Baptism by fire is never easy. Michelle Haines learned this lesson firsthand as she was thrust into the position of head coach for SMC’s four-year defunct softball program. After the originally hired head coach quit, Haines was thrown into a foreign role and forced to learn the nuances of coaching on the fly. It wasn’t an easy task as the team struggled to find a single win, but Haines watched the team progress each successive game and knew there would be a light at the end of the tunnel. As the season began, Haines knew it wouldn’t go without complications, but even she wasn’t fully aware of what was headed her way. “It was a lot more than I was expecting,” said Haines. “Taking on a coaching job at a community college level, I was not aware of everything that it entailed, like learning the rules, understanding how the conference goes, even certain things like making sure field maintenance was up to par. It was a very interesting experience, to say the least.” Haines was thrust into the head coaching position mid-way through the season, and because of that she was unable to make all of the adjustments she felt were necessary. “I didn’t really have a first year; I basically had half a season,” she said. “Being thrown into a job where I basically didn’t have any time to get a team together, we got as many girls as we could get and ended up with probably a team

of eleven.” The lack of able bodies hurt SMC during the season, as the team failed to notch a win and the losses began to wear on the Corsairs. “By mid-season we got more frustrated,” said Haines. “Just because we started to really play well and yet we were still losing.” Despite the struggles, Haines saw beyond the results and into a team built on hard work and determination. “The fact they kept their heads up the whole time, I knew that it was a good, strong team with a lot character and players that just wanted to play for the love of the sport,” she said. “For me, that was the reason why I kept pushing forward and really tried get this program going. It’s because I had girls that truly wanted to play. While that love for the game didn’t necessarily translate to wins on the field, it certainly wasn’t for lack of effort. “They all wanted to play so bad,” said Haines. “Despite the struggles, they didn’t let it bring them down and they didn’t let it bring the team down.
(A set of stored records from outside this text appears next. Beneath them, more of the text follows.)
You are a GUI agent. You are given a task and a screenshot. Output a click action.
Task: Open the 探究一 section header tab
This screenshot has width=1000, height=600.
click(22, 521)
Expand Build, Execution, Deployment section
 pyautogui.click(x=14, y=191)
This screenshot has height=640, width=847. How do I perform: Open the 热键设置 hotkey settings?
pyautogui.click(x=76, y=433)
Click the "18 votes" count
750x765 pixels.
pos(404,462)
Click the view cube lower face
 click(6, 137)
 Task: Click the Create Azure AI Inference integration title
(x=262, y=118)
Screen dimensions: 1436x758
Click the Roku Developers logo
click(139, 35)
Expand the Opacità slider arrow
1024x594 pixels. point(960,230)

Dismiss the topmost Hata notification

They really went out there, gave it their all and left their hearts on the field.” Heading into next season, Haines knows there will be obstacles to overcome, but she’s confident the team is headed in the right direction and is ready to close the gap between their opposition. “My expectation is to win,” said Haines. “I think we can close that gap now and, along with adding a couple of stronger players, we come out with a couple wins and continue to improve within the next two years.”